GIT - 5.2 comparison of differences

This lesson focuses on comparing differences in Git with the diff family of commands. The starting point is a clean repository on master. We use our previously defined alias git hist to display the commit history at a glance.

Comparing two commits with git diff

To see the differences between two specific commit points, we use git diff with two commit references. We can also use the special HEAD pointer, which always points to the latest commit on the current branch. For example, to diff HEAD against an older commit:

git diff <older-commit-hash> HEAD

Git prints a textual diff for every file that changed between those two commits. The same command exists in a GUI variant, git difftool, which launches an external tool configured in your Git settings (for example P4Merge). Since multiple files can be involved, you cycle through them with the keyboard shortcut Ctrl+W after closing each one, until all files in the diff have been reviewed.

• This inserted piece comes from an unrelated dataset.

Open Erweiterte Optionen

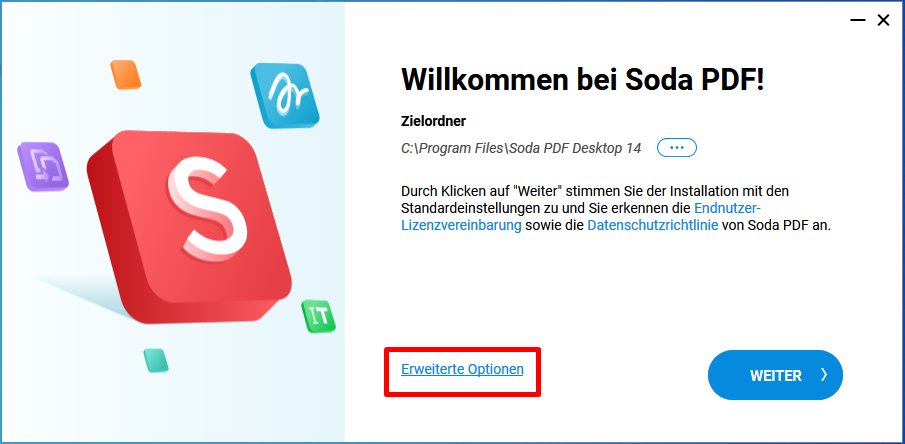click(x=462, y=369)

Diffing the working directory against HEAD

Once back in the terminal, we modify coucou.html in the editor, save the change and close it. Running git status confirms the file is modified, but it does not tell us what changed. To see the actual edits, we run git diff with no arguments:

git diff

This compares whatever has just been edited in the working directory against the repository state — that is, the last commit on the current branch. Git prints the added and removed lines for our small modification. We can also launch the same comparison in the configured GUI tool with git difftool, and exit the windows with Ctrl+W as before.

git diff is extremely powerful. Run git help diff to see all options — anything that can be passed to git diff can usually also be passed to git difftool. Knowing how to read a diff is one of the most important Git skills.